Derivate und ihre Funktionsweise

Der Handel mit Derivaten ist im modernen Finanzwesen wichtiger denn je. In den letzten zehn Jahren verzehnfachte sich der Nominalwert aller ausstehenden außerbörslichen Derivatkontrakte. Die Bedeutung von Derivaten als Finanzinstrument nimmt zu und damit die Frage nach der Definition, dem Nutzen, den Einsatzmöglichkeiten, aber auch den Risiken.

Vorteile von Derivaten:

  • verschiedenste Basiswerte stehen zur Auswahl
  • hohe Gewinne möglich
  • Möglichkeit, auch bei fallenden Kursen zu profitieren
  • auch mit geringem Kapitaleinsatz möglich

Nachteile von Derivaten:

  • schnelllebige Finanzprodukte für erfahrene Trader
  • auch hohe Verluste binnen kurzer Zeit möglich
  • hohes Maß an Arbeitseinsatz und Know-how notwendig
  • anfällig für unvorhersehbare Schwankungen
  • anders als bei Aktien keine Teilhabe am Unternehmen
  • wenig transparent

Schaubild: Derivate im Überblick

Definition: Was sind Derivate?

Unter dem Begriff Derivate versteht man als Festgeschäfte oder Optionsgeschäfte ausgestaltete Termingeschäfte, deren Preis unmittelbar oder mittelbar abhängig ist vom Börsen- und / oder Marktpreis des zugrundeliegenden Underlyings. Im wertpapieraufsichtsrechtlichen Sinne gemäß § 2 II im WpHG (im Vergleich dazu bankaufsichtsrechtliche Aspekte gemäß § 1 XI KWG) handelt es sich um Derivate, wenn der Preis mittelbar oder unmittelbar von folgenden Faktoren abhängig ist:

  • Börsen- oder Marktpreis von Wertpapieren
  • Börsen- oder Marktpreis von Geldmarktinstrumenten
  • Zinssätzen oder anderen Erträgen
  • Börsen- oder Marktpreis von Waren
  • Preis von Devisen

Das Wort Derivat stammt aus dem Lateinischen, genauer von „derivare“ ab, was zu Deutsch so viel bedeutet wie „ableiten“. Derivate leiten sich also ab – und zwar von einem Basiswert. Dieser Basiswert können Rohstoffe oder Lebensmittel sein, aber auch andere Vermögensgegenstände wie Anleihen oder andere Wertpapiere. Auch für Zinssätze oder Indizes gibt es Derivate. Mit Hilfe des abgeleiteten Papieres kann man auf die Kursentwicklung des zu Grunde liegenden Wertes spekulieren.

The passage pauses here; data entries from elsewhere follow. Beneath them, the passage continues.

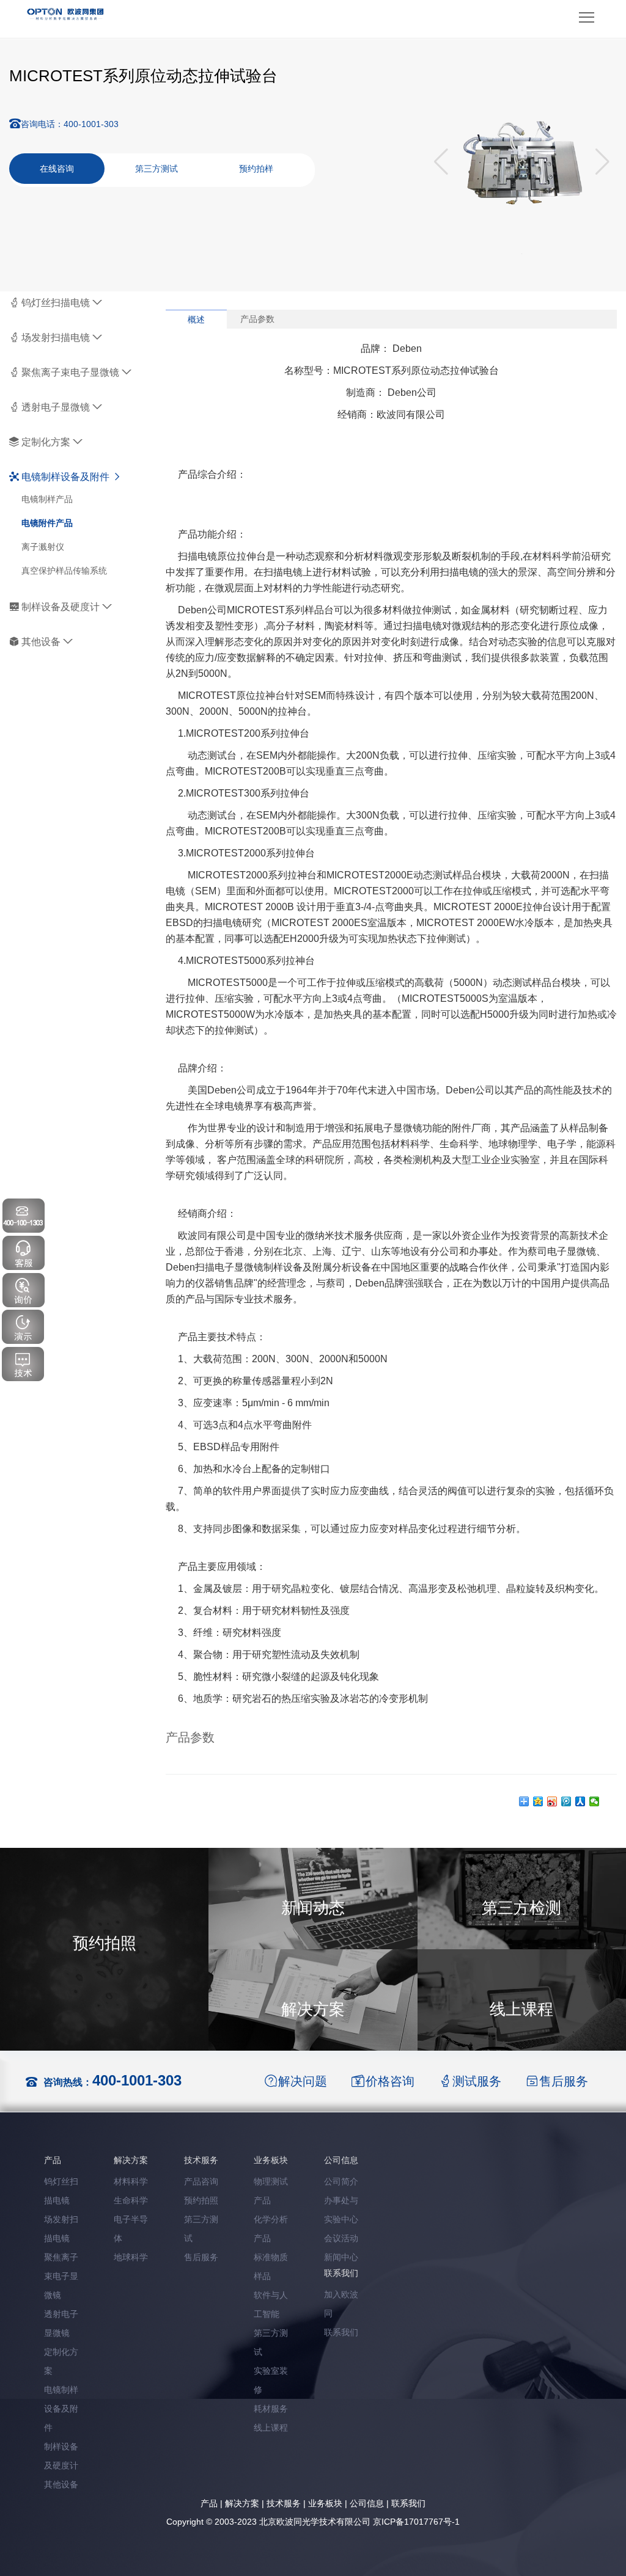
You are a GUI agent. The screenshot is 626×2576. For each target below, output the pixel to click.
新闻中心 (341, 2257)
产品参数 (257, 319)
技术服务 (284, 2503)
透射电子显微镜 (55, 407)
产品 (209, 2503)
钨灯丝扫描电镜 (55, 302)
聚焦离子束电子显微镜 (70, 372)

Daher wird der Begriff Derivat oftmals als Sammelbegriff für alle möglichen Termingeschäfte verwendet. Man kann Derivate daher auch als eine Art Wette bezeichnen, die darauf ausgelegt ist, den Basiswert in der Zukunft zu steigern. Liegt der Derivaten-Händler mit seiner Wette richtig, winken hohe Gewinne. Wie in der Folge sichtbar wird, bringen Derivatgeschäfte hohe Gewinnchanen, aber auch große Risiken mit sich.

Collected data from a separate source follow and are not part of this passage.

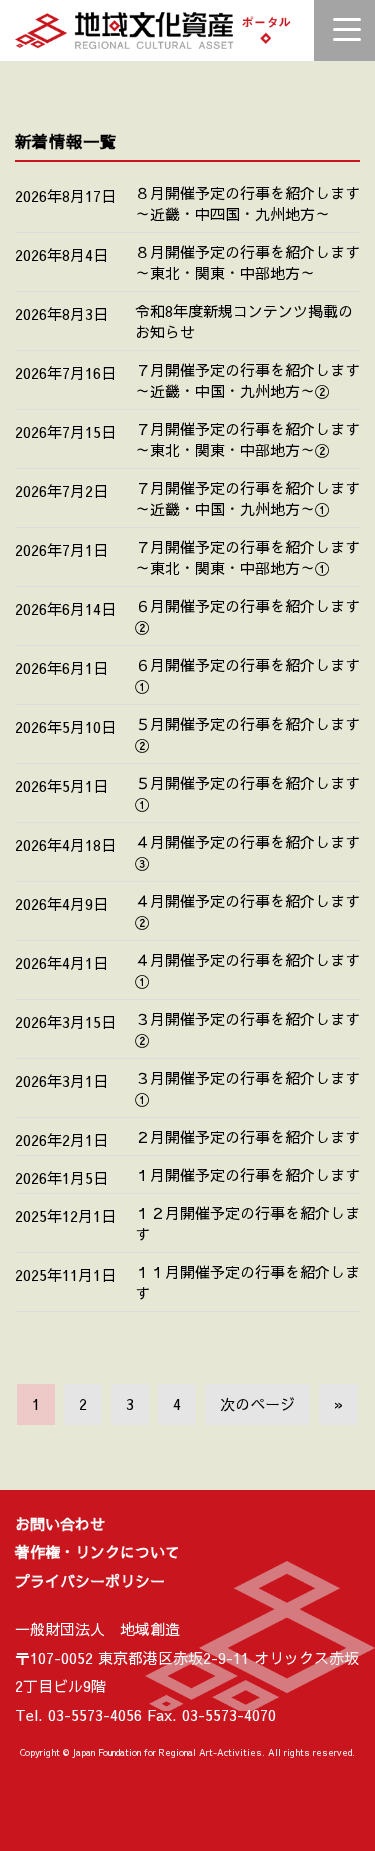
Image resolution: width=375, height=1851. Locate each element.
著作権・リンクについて (97, 1551)
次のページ (257, 1403)
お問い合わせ (60, 1523)
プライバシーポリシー (90, 1580)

Wofür sind Derivate sinnvoll?

Der Derivatemarkt bietet dem Anleger eine große Vielfalt an Investitionsmöglichkeiten außerhalb des „normalen“ Marktes. Er kann beispielsweise seine positive oder negative Meinung zu einem Underlying vielfältig in ein Investment umsetzen. Durch die Möglichkeit des Kaufs und auch Verkaufs von Calls und Puts, der freien Wahl des Basispreises, der freien Wahl der Laufzeit und der Kombination von mehreren dieser Instrumente ist es dem Anleger möglich, gezielt eine individuelle Strategie und eigenem Risiko zu konstruieren.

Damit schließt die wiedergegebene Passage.